• Short problem: Rewrite every row below, swapping "GUI agent" for "screen-control agent" and changing nothing else. Omit the pictures from your answer.

• Supplied entries:
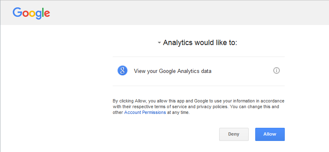Image resolution: width=329 pixels, height=152 pixels.
Task: Open info icon for Analytics data permission
Action: pyautogui.click(x=276, y=70)
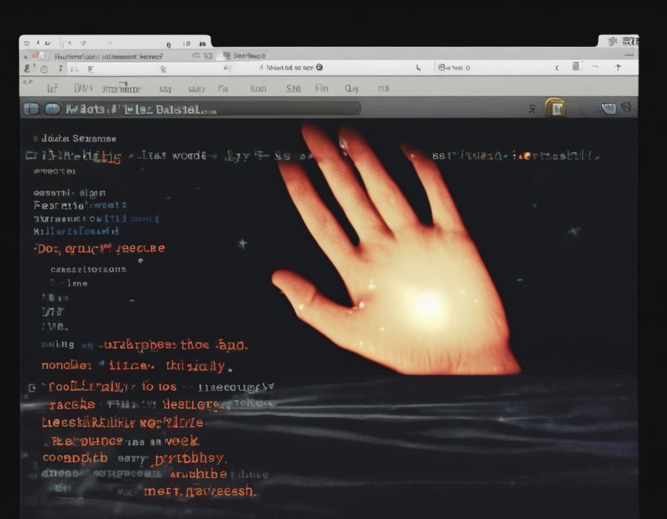This screenshot has width=667, height=519.
Task: Click the circular icon beside the right address field
Action: pyautogui.click(x=442, y=67)
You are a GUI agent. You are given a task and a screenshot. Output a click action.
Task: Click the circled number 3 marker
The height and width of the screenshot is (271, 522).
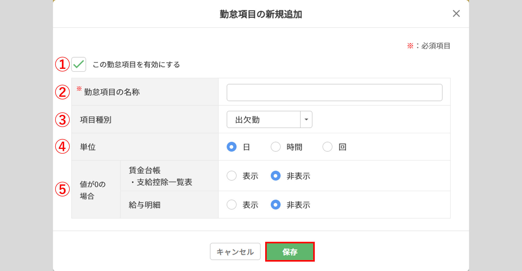(62, 120)
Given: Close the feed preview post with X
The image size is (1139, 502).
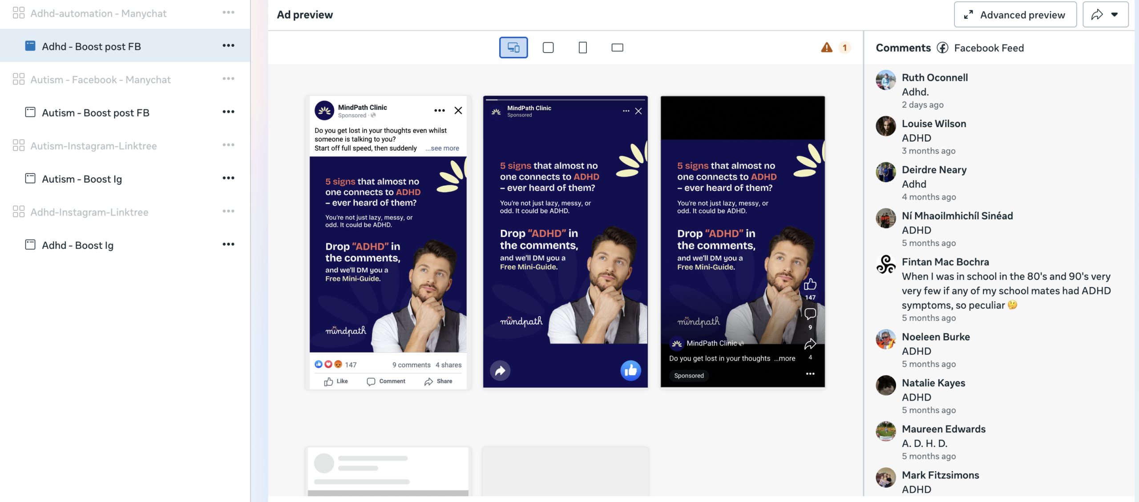Looking at the screenshot, I should (x=458, y=110).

• Solution for this exercise:
Image resolution: width=329 pixels, height=152 pixels.
Task: Open info icon for Analytics data permission
Action: pyautogui.click(x=276, y=70)
This screenshot has width=667, height=519.
Task: Click the circular icon beside the right address field
Action: pyautogui.click(x=442, y=67)
You are a screen-control agent. You are given a task and a screenshot. Output a click action.
Task: Click the circled number 3 marker
The height and width of the screenshot is (271, 522).
(62, 120)
Given: Close the feed preview post with X
The image size is (1139, 502).
Looking at the screenshot, I should (x=458, y=110).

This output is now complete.